More mysterious, though, everyone we know who has access to 800 plus TV channels, watches the same few programs day-in, day-out. Why? And naked survivalists eating worms? Is there any question America deserves the back hand of the Lord?
America is so hopelessly mesmerized by this evil light source, people still think the only controversy is about content. Truthfully, they’ve become part of the medium.
Seriously now. Suppose you’re out to purchase a new Bible. Think Robin Williams again and go anaphylactic. There are hundreds to choose from.
Now, average American Christians being superficial bipeds who are barely intelligent, discerning or tasteful, realized long ago that they don’t need to study anything for themselves. It’s all been done for them.
Americans outsourced their brains long before smart junk arrived on the scene. Here’s how:
They don’t buy a Bible. They get a “Study Bible” and read the notes. The multitude of translations/paraphrases facilitate a plethora of doctrines to choose from. Whatever you don’t like, no problem. There is a Bible for you.
Feeling hemmed in by the denomination or church you’ve been stuck in for years or months or weeks? Hit the road.
Better, ditch church altogether. Escape personal contact with lesser life forms. Watch it on TV!
Confused about some verse or spiritual issue? Google it. There’s a website for everyone and every belief. The most popular sites even feature conflicting views. And they’re all backed up by dreams and visions. Can’t sort it out? Why bother?
Did the Lord equip us to discern truth from error, and sound doctrine from nonsense – when disseminated by a machine? I don’t think so. Only perverts settle for relations with robots. But here we are. And we only communicate with each other through a machine.
Are we not men? No, we have devolved to the point of believing and trusting in a machine. And becoming one ourselves.
In all our years of ministry, my husband and I have yet to be officially examined in the faith on our doctrinal beliefs. We thought Christ’s under-shepherds had a responsibility to do that, to kind of like insure we were on their same page. Apparently not. The statement of faith we prayed and labored over, continues to go unread. They just want a warm body to do the work the pastor used to do.
“Study to shew thyself approved unto God, a workman that needeth not to beashamed, rightly dividing the word of truth” (2 Timothy 2:15).
You’ve done that (sort of). So what. Who cares? No one will know the difference.
Just rake in the dough. Be a flash in the pan. Then exit, stage left. Generate excitement. Spark enthusiasm. Keep them entertained, enthralled, desperately awaiting the next installment. DO NOT unravel. Keep building. Someone else will orchestrate the climax. Someone who knows better.

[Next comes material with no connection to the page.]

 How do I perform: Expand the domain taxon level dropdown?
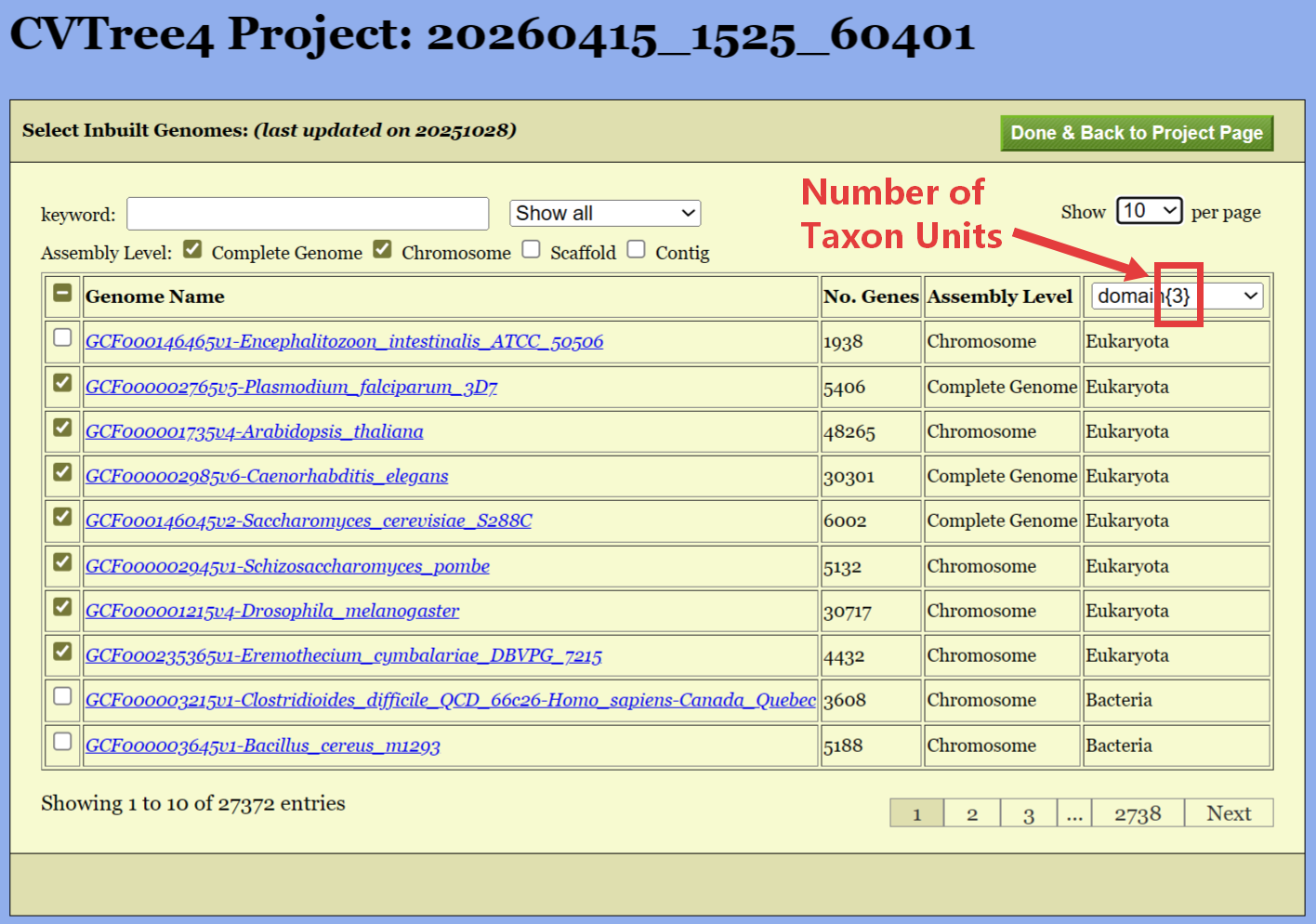coord(1177,297)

Who loves you, babe? You’ve been absorbed. Yearning to star in a podcast, you’ve become a pod person. How do you know you’re alive? Is it your collection of stuff? You’re A-list of acquaintances? The strong feelings you have exhibited for all the world to see—there on a t-shirt or tattoo?
You insist you would give up everything for Christ, if He asked. But, fortuitously, He won’t. (He knows the depth of your sincerity and that’s all He wants, right?) Followers so willing… Really?
Aww, go on, keep the stuff. Accumulate more. Good old fashioned Gnosticism, American style. The material really has no relation to the spiritual. “No, not one bit.” Now say that with conviction!